> Exercise brief
In the entries that follow, copy exactly each line from the first through the line with "Πεντάλ - Πιγκάλ Μπάνιου (1064, 420)".

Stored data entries
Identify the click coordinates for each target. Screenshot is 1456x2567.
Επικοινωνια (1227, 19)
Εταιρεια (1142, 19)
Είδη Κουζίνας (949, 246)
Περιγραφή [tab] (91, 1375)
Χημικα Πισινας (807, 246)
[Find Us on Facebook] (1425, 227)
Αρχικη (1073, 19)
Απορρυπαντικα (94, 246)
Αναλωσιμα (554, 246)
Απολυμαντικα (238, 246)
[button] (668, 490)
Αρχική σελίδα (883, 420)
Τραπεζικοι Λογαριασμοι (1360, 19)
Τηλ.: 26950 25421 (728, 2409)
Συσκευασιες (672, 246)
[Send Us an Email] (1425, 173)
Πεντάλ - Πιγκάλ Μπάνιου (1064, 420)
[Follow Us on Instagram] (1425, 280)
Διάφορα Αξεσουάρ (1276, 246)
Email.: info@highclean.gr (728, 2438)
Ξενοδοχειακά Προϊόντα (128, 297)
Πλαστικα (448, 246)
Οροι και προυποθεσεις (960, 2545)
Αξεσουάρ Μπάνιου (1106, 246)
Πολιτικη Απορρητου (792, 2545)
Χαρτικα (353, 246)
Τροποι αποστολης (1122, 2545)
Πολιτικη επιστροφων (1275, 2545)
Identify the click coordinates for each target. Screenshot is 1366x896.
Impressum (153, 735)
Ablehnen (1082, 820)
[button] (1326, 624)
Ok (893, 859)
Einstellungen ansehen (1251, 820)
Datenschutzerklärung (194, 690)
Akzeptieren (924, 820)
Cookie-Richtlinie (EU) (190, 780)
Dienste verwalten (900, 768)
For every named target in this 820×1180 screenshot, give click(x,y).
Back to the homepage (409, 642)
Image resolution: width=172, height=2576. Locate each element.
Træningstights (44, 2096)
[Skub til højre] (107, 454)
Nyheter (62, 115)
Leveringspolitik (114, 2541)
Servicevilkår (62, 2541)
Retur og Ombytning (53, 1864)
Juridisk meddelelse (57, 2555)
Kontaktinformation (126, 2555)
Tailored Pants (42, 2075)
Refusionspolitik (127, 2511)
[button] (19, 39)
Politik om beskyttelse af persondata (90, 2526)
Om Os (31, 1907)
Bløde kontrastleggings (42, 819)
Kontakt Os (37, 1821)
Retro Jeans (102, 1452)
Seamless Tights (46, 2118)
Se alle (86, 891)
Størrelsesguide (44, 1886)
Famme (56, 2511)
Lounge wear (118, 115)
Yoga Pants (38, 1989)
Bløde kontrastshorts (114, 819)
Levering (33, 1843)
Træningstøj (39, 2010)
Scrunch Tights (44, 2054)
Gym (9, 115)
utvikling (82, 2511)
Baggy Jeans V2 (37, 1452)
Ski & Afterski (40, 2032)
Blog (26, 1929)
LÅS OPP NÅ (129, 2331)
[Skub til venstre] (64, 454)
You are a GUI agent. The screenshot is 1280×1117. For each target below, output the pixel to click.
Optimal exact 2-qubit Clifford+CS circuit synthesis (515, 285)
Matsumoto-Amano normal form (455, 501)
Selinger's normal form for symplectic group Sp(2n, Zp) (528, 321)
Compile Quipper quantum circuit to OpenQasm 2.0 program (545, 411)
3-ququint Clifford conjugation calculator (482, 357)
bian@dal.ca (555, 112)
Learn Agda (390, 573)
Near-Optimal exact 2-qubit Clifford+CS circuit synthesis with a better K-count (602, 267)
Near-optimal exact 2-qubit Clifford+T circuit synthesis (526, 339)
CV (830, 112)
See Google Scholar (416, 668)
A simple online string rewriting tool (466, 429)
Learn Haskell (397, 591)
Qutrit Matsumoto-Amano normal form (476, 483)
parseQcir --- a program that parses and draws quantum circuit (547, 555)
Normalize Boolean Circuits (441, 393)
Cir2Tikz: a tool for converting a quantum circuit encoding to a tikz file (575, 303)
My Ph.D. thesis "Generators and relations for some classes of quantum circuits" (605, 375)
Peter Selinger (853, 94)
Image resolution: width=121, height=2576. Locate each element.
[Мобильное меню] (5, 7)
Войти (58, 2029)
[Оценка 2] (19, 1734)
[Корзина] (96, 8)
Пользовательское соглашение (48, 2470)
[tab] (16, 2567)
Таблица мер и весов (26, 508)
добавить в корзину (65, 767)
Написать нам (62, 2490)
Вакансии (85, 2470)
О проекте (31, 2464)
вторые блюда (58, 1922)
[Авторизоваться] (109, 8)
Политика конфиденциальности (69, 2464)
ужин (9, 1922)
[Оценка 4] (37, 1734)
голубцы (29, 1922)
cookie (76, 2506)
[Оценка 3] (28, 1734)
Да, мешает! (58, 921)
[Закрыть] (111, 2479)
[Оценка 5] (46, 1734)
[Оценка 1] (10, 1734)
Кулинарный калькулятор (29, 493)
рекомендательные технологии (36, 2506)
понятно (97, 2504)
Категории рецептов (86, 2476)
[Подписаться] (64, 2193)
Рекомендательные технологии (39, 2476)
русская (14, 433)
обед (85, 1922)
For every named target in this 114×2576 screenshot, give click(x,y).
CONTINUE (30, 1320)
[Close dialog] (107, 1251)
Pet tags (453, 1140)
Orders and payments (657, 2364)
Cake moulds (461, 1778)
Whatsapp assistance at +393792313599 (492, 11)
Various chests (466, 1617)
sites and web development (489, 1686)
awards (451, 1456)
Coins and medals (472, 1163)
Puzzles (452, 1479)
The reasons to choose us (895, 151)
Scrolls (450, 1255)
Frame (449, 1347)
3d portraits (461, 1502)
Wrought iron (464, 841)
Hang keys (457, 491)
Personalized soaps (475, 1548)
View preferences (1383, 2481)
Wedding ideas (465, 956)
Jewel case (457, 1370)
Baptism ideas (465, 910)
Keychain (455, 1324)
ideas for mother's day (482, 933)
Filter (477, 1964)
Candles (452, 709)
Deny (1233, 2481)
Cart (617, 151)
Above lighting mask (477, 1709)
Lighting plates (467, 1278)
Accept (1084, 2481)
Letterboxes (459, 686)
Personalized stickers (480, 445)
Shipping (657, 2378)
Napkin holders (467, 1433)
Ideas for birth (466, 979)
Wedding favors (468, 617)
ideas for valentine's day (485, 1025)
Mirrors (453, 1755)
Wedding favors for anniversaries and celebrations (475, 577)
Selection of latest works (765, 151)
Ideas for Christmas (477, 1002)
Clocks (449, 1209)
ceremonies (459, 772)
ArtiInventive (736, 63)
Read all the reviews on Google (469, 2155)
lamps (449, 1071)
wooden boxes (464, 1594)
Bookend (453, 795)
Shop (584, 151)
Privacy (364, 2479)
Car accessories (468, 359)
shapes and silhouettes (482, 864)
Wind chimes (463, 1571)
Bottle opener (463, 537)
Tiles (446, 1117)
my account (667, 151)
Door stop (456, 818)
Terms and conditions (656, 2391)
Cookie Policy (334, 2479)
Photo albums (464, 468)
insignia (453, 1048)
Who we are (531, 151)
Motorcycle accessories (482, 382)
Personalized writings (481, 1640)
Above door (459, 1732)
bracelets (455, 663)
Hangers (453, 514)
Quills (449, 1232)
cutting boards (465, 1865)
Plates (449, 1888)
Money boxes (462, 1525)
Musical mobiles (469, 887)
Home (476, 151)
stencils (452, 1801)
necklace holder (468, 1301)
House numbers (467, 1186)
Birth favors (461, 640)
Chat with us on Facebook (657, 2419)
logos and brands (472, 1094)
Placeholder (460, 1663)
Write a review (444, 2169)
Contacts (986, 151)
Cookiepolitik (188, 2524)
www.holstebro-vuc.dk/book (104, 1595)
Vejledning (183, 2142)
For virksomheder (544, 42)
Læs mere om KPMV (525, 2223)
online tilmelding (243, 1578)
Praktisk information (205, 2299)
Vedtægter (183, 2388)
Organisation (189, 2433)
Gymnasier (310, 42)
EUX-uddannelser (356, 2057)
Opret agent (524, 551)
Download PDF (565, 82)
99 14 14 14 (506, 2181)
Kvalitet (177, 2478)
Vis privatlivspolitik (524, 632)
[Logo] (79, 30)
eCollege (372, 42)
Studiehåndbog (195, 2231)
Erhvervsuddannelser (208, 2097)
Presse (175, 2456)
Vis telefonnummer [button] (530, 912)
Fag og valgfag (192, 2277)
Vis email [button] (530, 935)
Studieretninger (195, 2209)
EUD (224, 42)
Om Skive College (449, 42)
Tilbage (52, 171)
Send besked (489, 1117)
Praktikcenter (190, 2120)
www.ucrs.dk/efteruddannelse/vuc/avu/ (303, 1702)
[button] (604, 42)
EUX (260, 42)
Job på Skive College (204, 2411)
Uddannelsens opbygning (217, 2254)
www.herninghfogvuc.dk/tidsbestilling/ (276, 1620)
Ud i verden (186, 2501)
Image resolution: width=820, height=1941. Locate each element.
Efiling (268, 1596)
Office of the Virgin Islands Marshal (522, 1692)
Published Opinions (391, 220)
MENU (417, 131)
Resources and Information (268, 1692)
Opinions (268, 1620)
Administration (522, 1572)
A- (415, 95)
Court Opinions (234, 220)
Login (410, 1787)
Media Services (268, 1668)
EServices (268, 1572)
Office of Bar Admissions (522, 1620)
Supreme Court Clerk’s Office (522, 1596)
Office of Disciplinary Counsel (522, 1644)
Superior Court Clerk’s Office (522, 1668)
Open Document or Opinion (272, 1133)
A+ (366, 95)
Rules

> Response to this exercise
Identify the click coordinates for each target. Screenshot is 1456x2567.
Επικοινωνια (1227, 19)
Εταιρεια (1142, 19)
Είδη Κουζίνας (949, 246)
Περιγραφή [tab] (91, 1375)
Χημικα Πισινας (807, 246)
[Find Us on Facebook] (1425, 227)
Αρχικη (1073, 19)
Απορρυπαντικα (94, 246)
Αναλωσιμα (554, 246)
Απολυμαντικα (238, 246)
[button] (668, 490)
Αρχική σελίδα (883, 420)
Τραπεζικοι Λογαριασμοι (1360, 19)
Τηλ.: 26950 25421 (728, 2409)
Συσκευασιες (672, 246)
[Send Us an Email] (1425, 173)
Πεντάλ - Πιγκάλ Μπάνιου (1064, 420)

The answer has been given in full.